Relations with Bastian began to turn sour. The company's credit line for imports, now controlled at Loewenstein headquarters, would sometimes be cut off unexpectedly.
It was at this critical time that Loewenstein Furniture merged with Winston Furniture to become WinsLoew Furniture. Winston President Bobby Tesney became CEO of WinsLoew, and Haworth now reported directly to him. For Mike Haworth [who declined to be interviewed for this story], the pressure of growth, production demands, marketing and new product introductions were complicated by the shifting structure of upper management.
New West/From The Source saw its sales balloon to over $40 million and its workforce to nearly four hundred. On the surface, it looked like a runaway success. In reality, things were not as they seemed. "We did forty-four million dollars in sales," reflected Mario Morales, then VP of Product Development & Marketing, "but nobody in the company (New West) had forty-four million dollars worth of experience."

By the end of 1994, it was clear that a problem was developing. The Wal-Mart deal, for one, had lost its luster. Core customers were troubled by the Sam's Club program, complaining that the product was too similar to theirs and undercut their prices. Meanwhile, Wal-Mart and Sam's Clubs' mounting chargebacks and allowances for advertising and returns were surprisingly high. Margins were being squeezed. Had they figured it right?

"You can't sell those guys and win," said Morales, "not unless you're as big as they are, like Proctor & Gamble. We needed a whole team to stay on top of Wal-Mart and Sam's Club. We didn't, and they ate us alive."
Receivables were creeping upward too. Some of the unpaid receivables were related to poor product that had been shipped to core customers. "We went through Customer Service VP's and Finance VP's like nobody's business," said Peterson. "One after another. It was an impossible situation for those people to work under."
New West, as the company now called itself, had gone from bright hope to lightning growth to stumbling giant, all in the space of one short year. The numbers were bad. From headquarters, the threat of shutting off the credit line for imports was constantly hanging over Haworth's head. Without imports, the company would be dead in the water. It was time to bring things back into line.

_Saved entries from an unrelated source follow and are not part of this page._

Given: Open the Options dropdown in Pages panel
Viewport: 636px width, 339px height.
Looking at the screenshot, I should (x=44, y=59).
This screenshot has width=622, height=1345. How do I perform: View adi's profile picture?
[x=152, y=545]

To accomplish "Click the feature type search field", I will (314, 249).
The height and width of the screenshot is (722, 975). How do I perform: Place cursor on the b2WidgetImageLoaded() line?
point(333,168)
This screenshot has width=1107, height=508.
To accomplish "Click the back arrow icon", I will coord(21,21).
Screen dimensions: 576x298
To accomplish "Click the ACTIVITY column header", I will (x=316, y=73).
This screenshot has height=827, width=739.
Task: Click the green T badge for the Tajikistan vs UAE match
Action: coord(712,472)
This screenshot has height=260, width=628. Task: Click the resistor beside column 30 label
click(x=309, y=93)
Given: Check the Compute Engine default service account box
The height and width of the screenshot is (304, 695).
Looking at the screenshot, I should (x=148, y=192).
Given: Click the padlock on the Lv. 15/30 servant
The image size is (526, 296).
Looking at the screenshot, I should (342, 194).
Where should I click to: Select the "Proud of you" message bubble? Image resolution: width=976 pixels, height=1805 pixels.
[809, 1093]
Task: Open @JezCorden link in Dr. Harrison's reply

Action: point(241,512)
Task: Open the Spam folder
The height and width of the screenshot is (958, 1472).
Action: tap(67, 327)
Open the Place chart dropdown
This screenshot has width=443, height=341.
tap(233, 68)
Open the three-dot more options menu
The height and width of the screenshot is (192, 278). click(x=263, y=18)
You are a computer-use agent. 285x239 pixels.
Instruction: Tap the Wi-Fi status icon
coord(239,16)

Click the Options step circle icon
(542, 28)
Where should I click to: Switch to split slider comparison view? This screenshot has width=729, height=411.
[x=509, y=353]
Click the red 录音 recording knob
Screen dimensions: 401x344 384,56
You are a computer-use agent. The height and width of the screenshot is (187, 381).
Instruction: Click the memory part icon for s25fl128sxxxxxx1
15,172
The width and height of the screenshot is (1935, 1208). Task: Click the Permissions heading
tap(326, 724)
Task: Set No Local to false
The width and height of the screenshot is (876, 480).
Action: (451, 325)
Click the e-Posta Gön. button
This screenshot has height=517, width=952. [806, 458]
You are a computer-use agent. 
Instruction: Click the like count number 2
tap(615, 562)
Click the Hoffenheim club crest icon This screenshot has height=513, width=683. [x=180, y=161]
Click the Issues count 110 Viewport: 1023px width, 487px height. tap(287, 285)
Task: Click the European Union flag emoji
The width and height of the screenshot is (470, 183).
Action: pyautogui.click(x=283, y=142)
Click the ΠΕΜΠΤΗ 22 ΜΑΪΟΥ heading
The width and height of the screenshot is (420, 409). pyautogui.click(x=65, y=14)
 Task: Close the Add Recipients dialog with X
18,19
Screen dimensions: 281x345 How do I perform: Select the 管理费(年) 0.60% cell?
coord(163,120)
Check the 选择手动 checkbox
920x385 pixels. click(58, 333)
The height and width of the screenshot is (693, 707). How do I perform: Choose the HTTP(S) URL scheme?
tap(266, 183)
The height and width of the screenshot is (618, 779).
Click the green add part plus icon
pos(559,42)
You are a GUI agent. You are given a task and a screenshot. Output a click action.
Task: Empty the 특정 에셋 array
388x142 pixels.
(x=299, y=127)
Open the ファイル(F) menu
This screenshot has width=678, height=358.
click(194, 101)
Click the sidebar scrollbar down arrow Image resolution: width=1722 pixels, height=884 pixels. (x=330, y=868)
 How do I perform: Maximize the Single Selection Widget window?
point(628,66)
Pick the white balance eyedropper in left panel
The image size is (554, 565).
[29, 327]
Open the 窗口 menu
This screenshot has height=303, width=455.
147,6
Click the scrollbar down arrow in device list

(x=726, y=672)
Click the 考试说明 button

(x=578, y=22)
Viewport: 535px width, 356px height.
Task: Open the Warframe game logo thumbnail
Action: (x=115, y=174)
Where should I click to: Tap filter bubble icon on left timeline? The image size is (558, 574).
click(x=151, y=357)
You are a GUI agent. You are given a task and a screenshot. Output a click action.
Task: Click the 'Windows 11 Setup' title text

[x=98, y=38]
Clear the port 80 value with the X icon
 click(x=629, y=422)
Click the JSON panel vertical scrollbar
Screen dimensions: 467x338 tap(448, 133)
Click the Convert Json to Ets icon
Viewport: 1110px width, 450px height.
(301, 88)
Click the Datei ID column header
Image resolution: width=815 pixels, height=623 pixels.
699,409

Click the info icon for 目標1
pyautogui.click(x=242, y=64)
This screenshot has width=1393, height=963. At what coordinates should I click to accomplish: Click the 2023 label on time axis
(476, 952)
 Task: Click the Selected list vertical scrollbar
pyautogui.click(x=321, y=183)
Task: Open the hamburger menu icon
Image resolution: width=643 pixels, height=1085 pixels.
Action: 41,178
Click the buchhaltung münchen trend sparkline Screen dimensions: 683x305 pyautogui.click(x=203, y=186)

In January 1995, it was decided to close the Sparta futon frame plant and consolidate it into the bigger Cookeville factory. Unfortunately, Cookeville wasn't equipped to produce the high end products. The finishing line, for instance, lacked an overhead conveyor system. Even worse, few members of the Sparta workforce, the company's most experienced, made the move to Cookeville, causing the quality of the high end oak products to suffer. The mistake was recognized almost immediately, but more time and money had been lost in the effort.
In May, as the futon season was warming up, the company was scrambling to get the Sparta factory open again, while Cookeville slowly began to wind down its operations. To meet price demands, and in the hope of improving margins, the Wal-Mart program was switched to imports. The import volume went through the roof, but the credit line was still a problem. At one time, when the credit line was cut, Bastian sold a cancelled shipment to a competitor still packed in New West boxes.

By the end of summer, Haworth was on shaky ground. In a dispute over payments, Bastian had stopped shipping imported futon frames to New West. Consequently the line-up of new products, recently introduced at the Futon Expo in St. Paul, could not be produced. The core customer base of futon stores and furniture stores was eroding, due largely to inconsistent product quality and customer service. In the face of this, New West grew lenient with slow-paying accounts, and receivables mounted. On top of everything else, the California economy was soft. With its pine futon factory and distribution center there, New West still relied on the west coast for about half of its core business.

Wal-Mart was not enough. By now, it was clear that if the core business kept declining, the game was over. "Mike sat me down one day, and told me to put the QC program back in," remembered Peterson. "He said he didn't know how to pay for it, but we'd cover it somehow."